Saturday, August 17, 2013

Should The Yankees Trade For Dan Haren?

Three days ago Dan Haren cleared waivers, and since then a lot of Yankees fans have talked about the possibilities of the Yankees trading for the Nationals' right-hander. 

"Look into my eyes."

If you look at his totals for this season, they aren't very impressive. Haren's ERA this season sits at 4.82, which is not a whole lot better than Phil Hughes' ERA of 4.97. If you take into account that Dan would be moving from the National League to the American, then I wouldn't blame people for wondering if Haren and Hughes are pretty much one in the same.

But they're not.

For one, Haren doesn't walk as many batters. Phil is walking 2.5 batters per nine innings, while Dan's rate is currently only 1.7 per nine. It's not like Hughes is having a strange season in that department, as just a couple of seasons ago that rate was a career-high 3.3. Meanwhile, Haren has never had a BB/9 higher than 1.5 in his entire career. 

The biggest difference between those two pitchers is what they've done lately.

In July and August, spanning eight starts, Phil Hughes has an ERA of 5.27. On top of that high ERA, opposing batters are hitting .290/.339/.537 off of him during that time frame. His only quality starts then are against two struggling teams... the Twins on July 2nd, and the Angels a couple of nights ago. Notice the time between those quality starts too.

* Problem *
Rewrite the stretch of the Dan Haren trade post from "Saturday, August 17, 2013" through "But they're not.", changing "ERA" to "earned run average".

* Dataset *
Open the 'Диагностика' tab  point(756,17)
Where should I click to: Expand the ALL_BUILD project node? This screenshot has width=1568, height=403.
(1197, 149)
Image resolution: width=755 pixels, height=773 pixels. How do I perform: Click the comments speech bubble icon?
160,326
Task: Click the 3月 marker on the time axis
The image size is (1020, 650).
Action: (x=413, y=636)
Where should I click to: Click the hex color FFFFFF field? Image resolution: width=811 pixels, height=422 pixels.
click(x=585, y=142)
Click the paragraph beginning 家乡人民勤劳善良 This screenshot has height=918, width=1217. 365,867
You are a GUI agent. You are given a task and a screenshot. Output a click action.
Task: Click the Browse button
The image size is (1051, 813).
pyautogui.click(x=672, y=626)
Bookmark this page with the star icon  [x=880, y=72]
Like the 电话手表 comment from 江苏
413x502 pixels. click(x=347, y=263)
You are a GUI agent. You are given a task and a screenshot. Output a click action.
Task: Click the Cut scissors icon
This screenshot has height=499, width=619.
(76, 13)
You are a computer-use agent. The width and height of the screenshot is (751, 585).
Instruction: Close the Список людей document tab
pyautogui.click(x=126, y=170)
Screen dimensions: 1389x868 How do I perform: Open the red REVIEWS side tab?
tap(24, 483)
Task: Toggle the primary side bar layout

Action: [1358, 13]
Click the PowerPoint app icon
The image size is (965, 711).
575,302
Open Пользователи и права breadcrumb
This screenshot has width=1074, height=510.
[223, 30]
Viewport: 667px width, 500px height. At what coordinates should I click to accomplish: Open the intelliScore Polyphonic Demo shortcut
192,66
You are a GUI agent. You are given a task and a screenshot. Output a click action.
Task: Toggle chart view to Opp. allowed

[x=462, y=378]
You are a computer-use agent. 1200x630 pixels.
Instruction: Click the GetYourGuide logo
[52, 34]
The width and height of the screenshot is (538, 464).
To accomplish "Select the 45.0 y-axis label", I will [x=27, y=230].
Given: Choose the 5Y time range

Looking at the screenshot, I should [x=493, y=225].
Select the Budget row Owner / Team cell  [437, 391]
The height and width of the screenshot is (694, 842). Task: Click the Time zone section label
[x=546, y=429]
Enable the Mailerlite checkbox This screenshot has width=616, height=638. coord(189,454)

* Final answer *
Saturday, August 17, 2013

Should The Yankees Trade For Dan Haren?

Three days ago Dan Haren cleared waivers, and since then a lot of Yankees fans have talked about the possibilities of the Yankees trading for the Nationals' right-hander. 

"Look into my eyes."

If you look at his totals for this season, they aren't very impressive. Haren's earned run average this season sits at 4.82, which is not a whole lot better than Phil Hughes' earned run average of 4.97. If you take into account that Dan would be moving from the National League to the American, then I wouldn't blame people for wondering if Haren and Hughes are pretty much one in the same.

But they're not.